**WHAT IS ASKED**.
• A. Name every town, country or empire, sea, and region mentioned in the passage about Agacli and its Armenian past.
• B. In the passage about Agacli, what did the Committee of Union and Progress issue on April 24, 1915?
• C. Carry on the account of Agacli and its Armenian history from its final sentence.

**ARTICLE**.
The village is a patch of green on the feet of brown hills where the Mulberry trees sway in the breeze, and men escape to the shade of the teahouse. (Ninety-five years ago, the scene might have been the same - only instead of Kurds, the villagers were Armenian.) Now, Agacli is a Kurdish town that a few years ago resurrected the past by reviving an Armenian scarf-weaving tradition that harvests silk with its Mulberry trees, and was all but wiped out in what I knew to be the 1915 massacres. However few in Turkey are permitted to officially say why the Armenians disappeared. The only surviving witnesses here are the Mulberry trees.
In the early 1900s, as the Ottoman Empire was disintegrating, a fiercely nationalistic "Young Turks" movement took power. With the Empire’s fall, the multi-cultural attitude that had made it one of the world’s great cosmopolis became eclipsed by the fledgling government's dream of a "pan-Turkic" country – a Turkish-speaking nation extending far beyond the Caspian Sea to the Siberian steppe. As with all ideologies, their taking hold and taking root means the termination of what doesn’t fit into the new identity. On April 24, 1915 the Committee of Union and Progress issued a deportation order to have hundreds of Armenian intellectuals rounded up, removed and murdered. The act set in motion the extermination of Turkey’s Armenian population.

**Data extracted from a collection**.

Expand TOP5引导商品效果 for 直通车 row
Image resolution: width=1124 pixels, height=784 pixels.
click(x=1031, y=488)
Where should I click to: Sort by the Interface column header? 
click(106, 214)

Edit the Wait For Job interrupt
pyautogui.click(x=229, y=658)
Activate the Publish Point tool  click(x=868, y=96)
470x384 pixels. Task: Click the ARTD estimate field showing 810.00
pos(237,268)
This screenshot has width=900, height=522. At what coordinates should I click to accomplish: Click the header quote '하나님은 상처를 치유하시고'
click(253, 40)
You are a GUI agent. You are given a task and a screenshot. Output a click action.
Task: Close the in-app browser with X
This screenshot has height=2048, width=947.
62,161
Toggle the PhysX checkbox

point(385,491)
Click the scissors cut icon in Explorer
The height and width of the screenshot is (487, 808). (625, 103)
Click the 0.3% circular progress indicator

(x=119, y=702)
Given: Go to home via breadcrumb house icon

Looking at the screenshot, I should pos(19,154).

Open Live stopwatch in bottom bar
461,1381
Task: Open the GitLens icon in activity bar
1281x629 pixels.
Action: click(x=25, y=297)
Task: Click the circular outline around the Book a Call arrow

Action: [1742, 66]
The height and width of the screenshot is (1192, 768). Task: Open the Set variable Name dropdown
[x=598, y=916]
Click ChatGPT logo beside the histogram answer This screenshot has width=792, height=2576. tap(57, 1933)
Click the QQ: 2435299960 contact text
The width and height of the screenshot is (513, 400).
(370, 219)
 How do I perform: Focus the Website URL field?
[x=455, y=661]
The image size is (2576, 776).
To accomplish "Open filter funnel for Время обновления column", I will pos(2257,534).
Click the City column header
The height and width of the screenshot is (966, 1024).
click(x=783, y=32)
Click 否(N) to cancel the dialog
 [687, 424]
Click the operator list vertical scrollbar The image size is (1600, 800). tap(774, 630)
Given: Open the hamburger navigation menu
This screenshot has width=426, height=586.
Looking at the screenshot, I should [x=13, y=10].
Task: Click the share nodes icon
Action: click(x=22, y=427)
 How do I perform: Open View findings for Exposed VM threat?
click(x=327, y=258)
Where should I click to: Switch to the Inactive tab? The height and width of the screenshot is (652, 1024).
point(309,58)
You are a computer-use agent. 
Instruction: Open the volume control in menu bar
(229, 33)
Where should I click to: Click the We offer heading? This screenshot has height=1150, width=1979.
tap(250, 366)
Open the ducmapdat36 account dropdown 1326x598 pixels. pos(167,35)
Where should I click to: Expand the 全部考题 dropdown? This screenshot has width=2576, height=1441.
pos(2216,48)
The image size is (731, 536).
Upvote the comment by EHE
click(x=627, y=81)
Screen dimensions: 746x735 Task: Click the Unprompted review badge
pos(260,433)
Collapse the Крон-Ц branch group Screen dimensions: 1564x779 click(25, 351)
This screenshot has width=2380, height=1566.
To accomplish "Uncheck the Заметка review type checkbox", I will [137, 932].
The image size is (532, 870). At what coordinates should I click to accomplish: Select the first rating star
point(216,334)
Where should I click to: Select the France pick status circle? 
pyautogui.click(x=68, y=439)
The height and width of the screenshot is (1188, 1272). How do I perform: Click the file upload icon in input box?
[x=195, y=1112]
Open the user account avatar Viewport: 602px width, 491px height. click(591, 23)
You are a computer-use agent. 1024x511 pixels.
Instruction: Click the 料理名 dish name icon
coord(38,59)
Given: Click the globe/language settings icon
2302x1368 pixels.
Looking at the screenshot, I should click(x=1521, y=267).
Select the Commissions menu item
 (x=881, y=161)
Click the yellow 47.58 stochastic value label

**RESPONSES BY TASK**.
• A. Agacli, Turkey, the Ottoman Empire, the Caspian Sea, the Siberian steppe

• B. A deportation order to have hundreds of Armenian intellectuals rounded up, removed and murdered.

• C.
Agacli has become a metaphor for my work: It represents the quiet truth about what happened here, a truth one can only perceive, and the landscapes of memories in the shadows of our imaginations.
These images are suggestions based on the little visual documentation that has survived; they pose questions, not answers; they search for metaphors where memorials should exist; they try to capture the essence of history’s restless ghosts and reconstruct what could have happened, since the physical evidence has long been destroyed.
When successive Turkish governments have physically destroyed evidence of Armenian existence, what clues are even left behind?
If there is no “evidence,” sometimes we must look to the absence of things for our answers. At the very least, we can search for answers from the trees, the grass, the earth.